### Work request
All of the lines below should be printed again exactly as they are.
*** Records for the exercise Section Begins ***
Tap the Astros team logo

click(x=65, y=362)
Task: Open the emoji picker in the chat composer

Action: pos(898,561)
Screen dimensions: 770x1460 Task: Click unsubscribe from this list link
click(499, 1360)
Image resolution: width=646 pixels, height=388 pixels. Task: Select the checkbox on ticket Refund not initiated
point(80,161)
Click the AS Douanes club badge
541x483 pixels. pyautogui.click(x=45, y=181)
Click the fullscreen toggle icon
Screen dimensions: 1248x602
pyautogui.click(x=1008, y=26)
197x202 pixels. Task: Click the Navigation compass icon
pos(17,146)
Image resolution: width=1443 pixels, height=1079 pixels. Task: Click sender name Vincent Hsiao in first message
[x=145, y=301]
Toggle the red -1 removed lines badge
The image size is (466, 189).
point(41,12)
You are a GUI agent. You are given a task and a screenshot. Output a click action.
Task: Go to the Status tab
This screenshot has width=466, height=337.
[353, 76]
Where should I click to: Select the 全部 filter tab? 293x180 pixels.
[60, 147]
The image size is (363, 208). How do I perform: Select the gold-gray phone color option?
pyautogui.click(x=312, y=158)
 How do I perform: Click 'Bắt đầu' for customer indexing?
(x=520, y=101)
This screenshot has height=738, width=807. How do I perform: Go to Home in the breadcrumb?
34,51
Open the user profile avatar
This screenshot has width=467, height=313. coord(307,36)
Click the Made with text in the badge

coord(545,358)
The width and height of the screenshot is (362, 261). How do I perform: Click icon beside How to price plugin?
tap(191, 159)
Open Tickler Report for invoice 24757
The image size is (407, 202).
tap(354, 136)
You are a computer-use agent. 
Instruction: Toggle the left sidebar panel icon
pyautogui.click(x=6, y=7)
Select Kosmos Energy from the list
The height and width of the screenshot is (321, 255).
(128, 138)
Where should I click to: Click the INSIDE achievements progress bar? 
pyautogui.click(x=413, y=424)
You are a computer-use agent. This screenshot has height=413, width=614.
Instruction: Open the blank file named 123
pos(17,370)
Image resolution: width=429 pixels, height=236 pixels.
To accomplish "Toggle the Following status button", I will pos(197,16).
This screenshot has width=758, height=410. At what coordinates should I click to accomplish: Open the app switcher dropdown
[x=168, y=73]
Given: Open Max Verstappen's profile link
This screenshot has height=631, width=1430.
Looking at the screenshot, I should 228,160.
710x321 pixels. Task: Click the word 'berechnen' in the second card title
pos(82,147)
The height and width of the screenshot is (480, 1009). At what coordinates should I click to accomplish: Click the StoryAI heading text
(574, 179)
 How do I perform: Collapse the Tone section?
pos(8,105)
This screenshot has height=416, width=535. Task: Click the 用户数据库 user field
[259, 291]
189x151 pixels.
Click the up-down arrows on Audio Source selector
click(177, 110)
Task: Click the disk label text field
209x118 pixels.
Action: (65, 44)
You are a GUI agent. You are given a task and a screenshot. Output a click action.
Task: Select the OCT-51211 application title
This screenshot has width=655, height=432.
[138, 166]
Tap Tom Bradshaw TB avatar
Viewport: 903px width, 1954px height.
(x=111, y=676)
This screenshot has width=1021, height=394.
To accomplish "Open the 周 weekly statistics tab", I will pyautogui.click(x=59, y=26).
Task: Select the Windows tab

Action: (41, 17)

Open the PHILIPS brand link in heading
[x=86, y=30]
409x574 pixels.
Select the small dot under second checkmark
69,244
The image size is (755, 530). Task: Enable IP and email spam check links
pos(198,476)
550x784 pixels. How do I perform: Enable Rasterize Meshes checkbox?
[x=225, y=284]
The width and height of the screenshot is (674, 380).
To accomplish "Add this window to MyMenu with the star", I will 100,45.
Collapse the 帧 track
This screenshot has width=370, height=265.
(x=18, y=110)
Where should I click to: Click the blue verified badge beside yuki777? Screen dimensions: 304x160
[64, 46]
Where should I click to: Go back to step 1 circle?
*** Records for the exercise Section Ends ***
### Reply to the task
Tap the Astros team logo

click(x=65, y=362)
Task: Open the emoji picker in the chat composer

Action: pos(898,561)
Screen dimensions: 770x1460 Task: Click unsubscribe from this list link
click(499, 1360)
Image resolution: width=646 pixels, height=388 pixels. Task: Select the checkbox on ticket Refund not initiated
point(80,161)
Click the AS Douanes club badge
541x483 pixels. pyautogui.click(x=45, y=181)
Click the fullscreen toggle icon
Screen dimensions: 1248x602
pyautogui.click(x=1008, y=26)
197x202 pixels. Task: Click the Navigation compass icon
pos(17,146)
Image resolution: width=1443 pixels, height=1079 pixels. Task: Click sender name Vincent Hsiao in first message
[x=145, y=301]
Toggle the red -1 removed lines badge
The image size is (466, 189).
point(41,12)
You are a GUI agent. You are given a task and a screenshot. Output a click action.
Task: Go to the Status tab
This screenshot has width=466, height=337.
[353, 76]
Where should I click to: Select the 全部 filter tab? 293x180 pixels.
[60, 147]
The image size is (363, 208). How do I perform: Select the gold-gray phone color option?
pyautogui.click(x=312, y=158)
 How do I perform: Click 'Bắt đầu' for customer indexing?
(x=520, y=101)
This screenshot has height=738, width=807. How do I perform: Go to Home in the breadcrumb?
34,51
Open the user profile avatar
This screenshot has width=467, height=313. coord(307,36)
Click the Made with text in the badge

coord(545,358)
The width and height of the screenshot is (362, 261). How do I perform: Click icon beside How to price plugin?
tap(191, 159)
Open Tickler Report for invoice 24757
The image size is (407, 202).
tap(354, 136)
You are a computer-use agent. 
Instruction: Toggle the left sidebar panel icon
pyautogui.click(x=6, y=7)
Select Kosmos Energy from the list
The height and width of the screenshot is (321, 255).
(128, 138)
Where should I click to: Click the INSIDE achievements progress bar? 
pyautogui.click(x=413, y=424)
You are a computer-use agent. This screenshot has height=413, width=614.
Instruction: Open the blank file named 123
pos(17,370)
Image resolution: width=429 pixels, height=236 pixels.
To accomplish "Toggle the Following status button", I will pos(197,16).
This screenshot has width=758, height=410. At what coordinates should I click to accomplish: Open the app switcher dropdown
[x=168, y=73]
Given: Open Max Verstappen's profile link
This screenshot has height=631, width=1430.
Looking at the screenshot, I should 228,160.
710x321 pixels. Task: Click the word 'berechnen' in the second card title
pos(82,147)
The height and width of the screenshot is (480, 1009). At what coordinates should I click to accomplish: Click the StoryAI heading text
(574, 179)
 How do I perform: Collapse the Tone section?
pos(8,105)
This screenshot has height=416, width=535. Task: Click the 用户数据库 user field
[259, 291]
189x151 pixels.
Click the up-down arrows on Audio Source selector
click(177, 110)
Task: Click the disk label text field
209x118 pixels.
Action: (65, 44)
You are a GUI agent. You are given a task and a screenshot. Output a click action.
Task: Select the OCT-51211 application title
This screenshot has width=655, height=432.
[138, 166]
Tap Tom Bradshaw TB avatar
Viewport: 903px width, 1954px height.
(x=111, y=676)
This screenshot has width=1021, height=394.
To accomplish "Open the 周 weekly statistics tab", I will pyautogui.click(x=59, y=26).
Task: Select the Windows tab

Action: (41, 17)

Open the PHILIPS brand link in heading
[x=86, y=30]
409x574 pixels.
Select the small dot under second checkmark
69,244
The image size is (755, 530). Task: Enable IP and email spam check links
pos(198,476)
550x784 pixels. How do I perform: Enable Rasterize Meshes checkbox?
[x=225, y=284]
The width and height of the screenshot is (674, 380).
To accomplish "Add this window to MyMenu with the star", I will 100,45.
Collapse the 帧 track
This screenshot has width=370, height=265.
(x=18, y=110)
Where should I click to: Click the blue verified badge beside yuki777? Screen dimensions: 304x160
[64, 46]
Where should I click to: Go back to step 1 circle?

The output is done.